Our founder [Nathalie Gaveau] has an extensive e-commerce background. She is one of the co-founders of PriceMinister, the French competitor to eBay, which was later acquired by Rakuten. When she set out to launch Shopcade, she set out to build the product catalog quickly and efficiently, which is why we are more focused on partnering with merchants at this stage.
At the end of the day, the purchase is made through the merchants. We’re helping people decide what to buy and where to buy it, but we don’t need to have everything in stock and mail it out.
“A lot of brands are still exploring social media and trying to understand how they can convert social engagement into transactions … We’re hoping that people will see Shopcade as the place to go to find and share great products with friends.
Content Ping: I’d read that Shopcade has plans to give brands a bigger chance to become involved with merchandising their own products. How will that work?
Roxanne Varza: We do plan to launch some features that will be giving brands more control within the application, but I can’t give too much more information until they go live later this fall.

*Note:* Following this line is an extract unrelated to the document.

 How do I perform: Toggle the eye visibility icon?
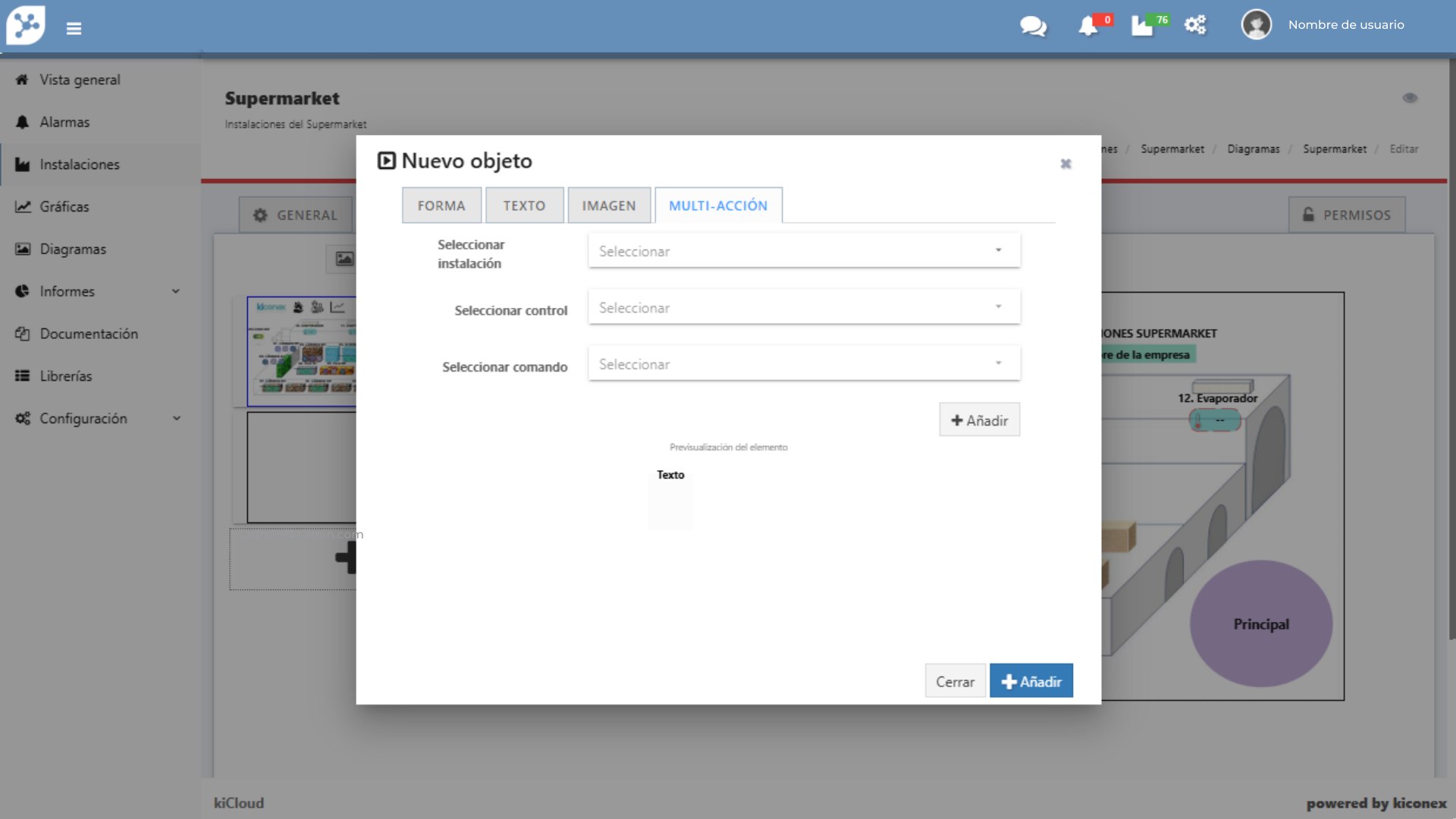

I can say that I think a lot of brands are still exploring social media and trying to understand how they can convert social engagement into transactions. As a result, the merchants that we work with are really interested in understanding more about our user base and about how our users are interacting with their products.
There have been a lot of people saying that Facebook isn’t a good place for social commerce because it’s “not a mall” but rather a place where people go to converse with their friends. We’re hoping that people will see Shopcade as the place to go to find and share great products with friends.
Roxanne is currently the Communications Director at Shopcade.com. Prior to Shopcade, she was the Editor of TechCrunch France. She is also the co-founder of Girls in Tech in London and Paris and the co-organizer of the FailCon Paris conference. Originally from Silicon Valley, she is trilingual, an epilepsy advocate, and holds degrees from UCLA, Sciences Po Paris, and the London School of Economics.
Roxanne’s blog TechBaguette follows innovation in France and Europe.